(Stored records)
::::::::

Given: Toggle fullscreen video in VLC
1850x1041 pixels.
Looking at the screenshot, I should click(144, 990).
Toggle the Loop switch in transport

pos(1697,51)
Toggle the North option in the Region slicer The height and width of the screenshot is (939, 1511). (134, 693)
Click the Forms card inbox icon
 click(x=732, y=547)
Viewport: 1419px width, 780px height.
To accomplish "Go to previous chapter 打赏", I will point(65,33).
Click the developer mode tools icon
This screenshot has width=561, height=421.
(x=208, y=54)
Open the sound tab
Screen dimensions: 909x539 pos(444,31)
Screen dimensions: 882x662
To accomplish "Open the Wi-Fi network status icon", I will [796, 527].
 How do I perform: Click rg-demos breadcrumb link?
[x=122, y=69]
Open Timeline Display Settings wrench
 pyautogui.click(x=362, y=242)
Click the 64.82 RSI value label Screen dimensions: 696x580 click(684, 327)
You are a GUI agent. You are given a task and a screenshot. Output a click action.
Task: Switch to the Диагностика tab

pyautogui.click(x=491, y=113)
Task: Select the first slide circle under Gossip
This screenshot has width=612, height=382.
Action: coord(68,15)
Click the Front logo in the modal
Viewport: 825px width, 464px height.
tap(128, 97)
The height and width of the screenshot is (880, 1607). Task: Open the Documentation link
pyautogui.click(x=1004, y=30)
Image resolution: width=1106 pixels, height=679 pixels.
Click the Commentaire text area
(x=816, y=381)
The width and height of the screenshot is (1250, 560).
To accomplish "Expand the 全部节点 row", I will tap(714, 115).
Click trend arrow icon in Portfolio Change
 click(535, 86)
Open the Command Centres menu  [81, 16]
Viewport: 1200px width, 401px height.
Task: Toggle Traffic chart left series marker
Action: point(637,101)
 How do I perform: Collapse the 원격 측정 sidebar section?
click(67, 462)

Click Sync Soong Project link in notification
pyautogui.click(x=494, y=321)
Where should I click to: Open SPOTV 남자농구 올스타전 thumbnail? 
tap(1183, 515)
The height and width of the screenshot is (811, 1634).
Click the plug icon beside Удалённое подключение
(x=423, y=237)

::::::::

ABOUT THIS EXERCISE: Only the lines from the one containing "Task: Select the" through the end of the data above are wanted, both ends included; restate them word for word.

RESULT OF THIS TASK:
Task: Select the first slide circle under Gossip
This screenshot has width=612, height=382.
Action: coord(68,15)
Click the Front logo in the modal
Viewport: 825px width, 464px height.
tap(128, 97)
The height and width of the screenshot is (880, 1607). Task: Open the Documentation link
pyautogui.click(x=1004, y=30)
Image resolution: width=1106 pixels, height=679 pixels.
Click the Commentaire text area
(x=816, y=381)
The width and height of the screenshot is (1250, 560).
To accomplish "Expand the 全部节点 row", I will tap(714, 115).
Click trend arrow icon in Portfolio Change
 click(535, 86)
Open the Command Centres menu  [81, 16]
Viewport: 1200px width, 401px height.
Task: Toggle Traffic chart left series marker
Action: point(637,101)
 How do I perform: Collapse the 원격 측정 sidebar section?
click(67, 462)

Click Sync Soong Project link in notification
pyautogui.click(x=494, y=321)
Where should I click to: Open SPOTV 남자농구 올스타전 thumbnail? 
tap(1183, 515)
The height and width of the screenshot is (811, 1634).
Click the plug icon beside Удалённое подключение
(x=423, y=237)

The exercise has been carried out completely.